With certain restrictions, you may be eligible to buy another home in 5 years if the home was your primary residence. Without restrictions, the wait is 7 years.

If you are an investor and do not occupy the home, the wait to buy with a Fannie Mae insured loan is 7 years.
Affects on Credit After a Short Sale

A short sale may be considered to be a derogatory mark on your credit even though credit bureaus do not show the word "short sale" on your credit report. It may say "paid in full for less than agreed" or "settled for less," among other categories. Some clients have reported negative FICO score drops from 50 points to 130 points.

Major point drops are typically due to being in default, meaning you have fallen behind on your payments. 

Affects on Credit After a Foreclosure

Depending on your credit history and other guidlines, Myfico.com shows 2 examples in which a credit score could fall 105 points to 160 points after a foreclosure. Generally, a foreclosure will remain on your credit report in the tradelines section for 7 years. 

Credit Reports After a Short Sale

All lenders report short sales differently, with many reporting "paid in full for less than agreed," and some report the short sale as a charge off. Negative credit, however, stays on your report for 7 years. 

Credit Reports After a Foreclosure

If a prospective employer runs a credit check on you, your job application may be denied if you have a foreclosure on your record. 

Deficiency Judgments After a Short Sale

Judgments are often negotiated between the seller and the short sale bank. In some cases, such as California, if the home is your personal residence and was financed through purchase money, there is no deficiency judgment.

Deficiency Judgments After a Foreclosure

Banks are generally unwilling to negotiate deficiency judgments with the homeowner after a foreclosure. In California, for example, according to the California Association of REALTORS, a deficiency judgment may be filed regarding a hard-money loan if the lender forecloses under a judicial foreclosure versus a trustee sale or if the second loan is a hard money loan and the sale takes place as a trustee's sale. 

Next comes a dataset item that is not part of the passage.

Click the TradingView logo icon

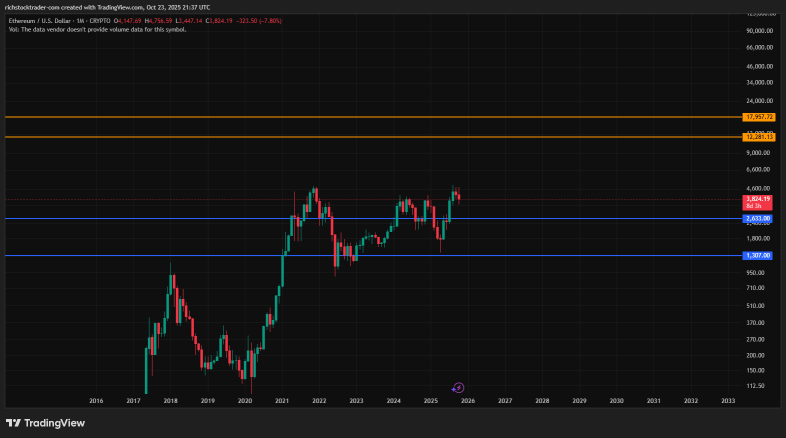click(13, 423)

Loan Application Questions After a Short Sale

Loan applications do not ask questions about a short sale. You may report that you sold your home. 

Loan Application Questions After a Foreclosure

You are required to answer the question: "Have you ever had a property foreclosed upon or given a deed-in-lieu thereof in the past 7 years." If the bank sees you have had a foreclosure, your loan most likely will be denied. If you lie, you may be subject to investigation by the FBI for mortgage fraud. 

Length of Time to Move After a Short Sale

If you've had a foreclosure notice filed, you may be able to postpone that action while the bank considers your short sale. The wait for short sale approval can be from 2 to 3 months, or longer. 

Length of Time to Move After a Foreclosure

Unless prior arrangements have been made, the bank may want you to immediately vacate the property and can commence eviction proceedings. 

Taxation After a Short Sale

A personal residence is exempt from mortgage debt relief until the end of 2012 on a federal level. Some states will still tax you unless you qualify for an exemption. An investor is not exempt from mortgage debt relief, subject to certain conditions. 

Taxation After a Foreclosure

Same as with a short sale. Except some lenders immediately send out 1099s, even if the owner is exempt.

In closing, always obtain legal and tax advice before making a decision between a short sale or a foreclosure.